Naropa to me is unique, not only in academia, but in the world. Here we can speak of and teach compassion, modeling contemplative practice from a truly interfaith perspective. It is a heart-filled place where we can model what an enlightened society might look like. I am grateful for students such as those I encounter at Naropa who understand inter-species communication, rights of nature and activism, taking into account all our planet's needs.
Georgetown University Bosco Award for outstanding scholarship over four years of undergraduate study, 1979
Graduated from Georgetown Magna cum Laude, 1979
Making Magic with Gaia: Practices to heal our planet. (Red Wheel/Weiser, 2002). The Italian edition of my US/UK book became an Italian bestseller on Italy's "mind-body-spirit" lists, 2008.

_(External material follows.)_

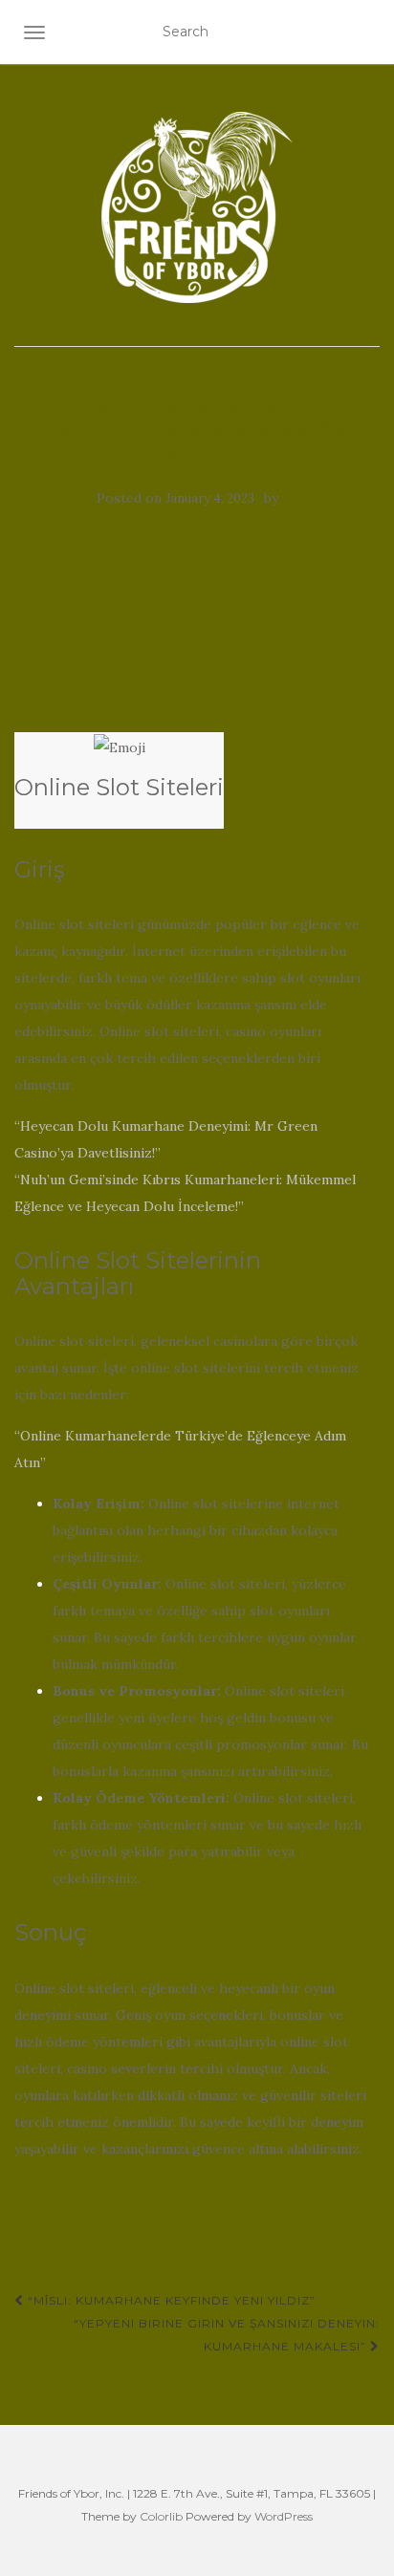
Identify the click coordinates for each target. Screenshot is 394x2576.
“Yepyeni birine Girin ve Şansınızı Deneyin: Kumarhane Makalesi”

COR 220 - Community-based Learning and Action
ENV 245 - Geography: Pilgrimage and Sacred Landscape
ENV 645 - The New Science & Its Cultural Implications
ENV 785 - Environmental Leadership Capstone Seminar
Epiphanies? BA students often need help "connecting the dots" — i.e. what is known formally as "integrative learning". In the Geography class students are suprised by the origins of the "religions of the book" and how they intersect in different parts of the world. Many students are unaware of the on-going presence of Europe's pre-Christian origins. I also help to connect the dots in our Colorado community involvements, in both BA and MA.
Naropa asks the hard questions. Our contemplative practice leads us to speak about areas that "conventional" universities and circles eschew... for example, grief, social justice, environmental justice. Also for me, as an environmental campaigner and activist, speaking of our oneness with all life is "so Naropa". All of these factors make Naropa very special and needed. These factors that are "so Naropa" are part of our particular, peculiar pursuit of peaceful, enlightened society and warriorship.